Stored data entries:
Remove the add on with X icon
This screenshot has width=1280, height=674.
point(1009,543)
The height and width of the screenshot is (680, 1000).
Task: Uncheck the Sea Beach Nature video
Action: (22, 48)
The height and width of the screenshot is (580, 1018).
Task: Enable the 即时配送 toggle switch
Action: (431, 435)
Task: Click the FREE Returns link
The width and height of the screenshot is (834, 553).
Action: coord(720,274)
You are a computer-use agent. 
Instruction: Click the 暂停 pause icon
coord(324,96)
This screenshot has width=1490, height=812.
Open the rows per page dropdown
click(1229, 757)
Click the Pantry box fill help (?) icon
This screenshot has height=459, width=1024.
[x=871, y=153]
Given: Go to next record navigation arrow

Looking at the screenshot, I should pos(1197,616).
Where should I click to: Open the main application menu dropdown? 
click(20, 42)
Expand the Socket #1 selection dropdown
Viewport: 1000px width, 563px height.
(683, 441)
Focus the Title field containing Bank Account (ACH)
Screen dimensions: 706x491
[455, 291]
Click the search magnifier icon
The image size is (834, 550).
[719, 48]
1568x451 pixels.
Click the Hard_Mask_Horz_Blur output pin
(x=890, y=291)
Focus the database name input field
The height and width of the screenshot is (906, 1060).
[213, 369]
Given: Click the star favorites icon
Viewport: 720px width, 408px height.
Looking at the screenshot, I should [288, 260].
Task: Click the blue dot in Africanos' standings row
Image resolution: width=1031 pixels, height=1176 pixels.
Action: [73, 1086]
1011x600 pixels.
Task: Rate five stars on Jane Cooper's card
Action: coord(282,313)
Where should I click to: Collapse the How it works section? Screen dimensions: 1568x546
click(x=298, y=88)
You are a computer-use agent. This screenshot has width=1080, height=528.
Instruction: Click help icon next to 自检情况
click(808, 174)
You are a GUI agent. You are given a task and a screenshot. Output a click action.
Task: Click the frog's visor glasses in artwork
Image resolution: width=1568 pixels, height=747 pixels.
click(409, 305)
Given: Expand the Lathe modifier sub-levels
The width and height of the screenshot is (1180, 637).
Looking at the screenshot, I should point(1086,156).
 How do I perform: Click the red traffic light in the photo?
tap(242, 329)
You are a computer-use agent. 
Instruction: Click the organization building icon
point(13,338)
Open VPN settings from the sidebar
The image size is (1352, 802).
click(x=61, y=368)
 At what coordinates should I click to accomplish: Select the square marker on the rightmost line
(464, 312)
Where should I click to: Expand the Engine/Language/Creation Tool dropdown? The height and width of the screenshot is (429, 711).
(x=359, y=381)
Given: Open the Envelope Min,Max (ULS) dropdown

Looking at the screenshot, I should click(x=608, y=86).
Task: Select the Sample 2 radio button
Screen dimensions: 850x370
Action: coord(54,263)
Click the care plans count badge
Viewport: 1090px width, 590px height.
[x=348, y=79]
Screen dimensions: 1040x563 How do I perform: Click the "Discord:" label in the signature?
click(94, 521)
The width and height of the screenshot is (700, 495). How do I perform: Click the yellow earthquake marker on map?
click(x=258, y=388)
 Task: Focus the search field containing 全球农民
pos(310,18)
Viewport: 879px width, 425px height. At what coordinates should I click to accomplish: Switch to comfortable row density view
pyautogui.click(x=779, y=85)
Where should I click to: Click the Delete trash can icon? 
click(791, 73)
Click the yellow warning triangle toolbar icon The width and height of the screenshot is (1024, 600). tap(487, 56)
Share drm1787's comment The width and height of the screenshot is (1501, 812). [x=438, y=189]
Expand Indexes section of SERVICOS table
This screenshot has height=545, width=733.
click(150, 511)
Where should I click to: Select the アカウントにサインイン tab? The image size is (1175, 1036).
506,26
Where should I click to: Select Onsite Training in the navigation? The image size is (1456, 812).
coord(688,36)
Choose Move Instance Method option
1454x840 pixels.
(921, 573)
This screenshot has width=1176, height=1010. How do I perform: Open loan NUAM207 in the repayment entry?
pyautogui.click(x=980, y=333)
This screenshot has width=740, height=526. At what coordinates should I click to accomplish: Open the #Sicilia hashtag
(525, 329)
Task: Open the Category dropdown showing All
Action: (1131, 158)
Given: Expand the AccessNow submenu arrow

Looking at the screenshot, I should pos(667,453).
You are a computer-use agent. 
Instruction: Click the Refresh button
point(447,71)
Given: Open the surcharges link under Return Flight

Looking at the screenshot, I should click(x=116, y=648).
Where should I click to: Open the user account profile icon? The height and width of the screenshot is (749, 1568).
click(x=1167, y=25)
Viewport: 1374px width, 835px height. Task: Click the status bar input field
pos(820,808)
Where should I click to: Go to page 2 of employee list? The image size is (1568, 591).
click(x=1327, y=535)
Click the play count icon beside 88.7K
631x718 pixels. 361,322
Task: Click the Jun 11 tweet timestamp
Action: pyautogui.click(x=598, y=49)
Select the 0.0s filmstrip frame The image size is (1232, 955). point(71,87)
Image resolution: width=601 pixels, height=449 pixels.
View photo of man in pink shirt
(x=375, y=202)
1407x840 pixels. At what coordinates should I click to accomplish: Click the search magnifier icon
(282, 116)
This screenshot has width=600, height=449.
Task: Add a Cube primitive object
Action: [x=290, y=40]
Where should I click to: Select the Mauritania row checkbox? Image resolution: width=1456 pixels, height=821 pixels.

▸ Task prompt
Lines from the one with "Click the play count icon beside 88.7K" through the last line above must be printed exactly; no other line is to appear.

▸ Finished exercise
Click the play count icon beside 88.7K
631x718 pixels. 361,322
Task: Click the Jun 11 tweet timestamp
Action: pyautogui.click(x=598, y=49)
Select the 0.0s filmstrip frame The image size is (1232, 955). point(71,87)
Image resolution: width=601 pixels, height=449 pixels.
View photo of man in pink shirt
(x=375, y=202)
1407x840 pixels. At what coordinates should I click to accomplish: Click the search magnifier icon
(282, 116)
This screenshot has width=600, height=449.
Task: Add a Cube primitive object
Action: [x=290, y=40]
Where should I click to: Select the Mauritania row checkbox? Image resolution: width=1456 pixels, height=821 pixels.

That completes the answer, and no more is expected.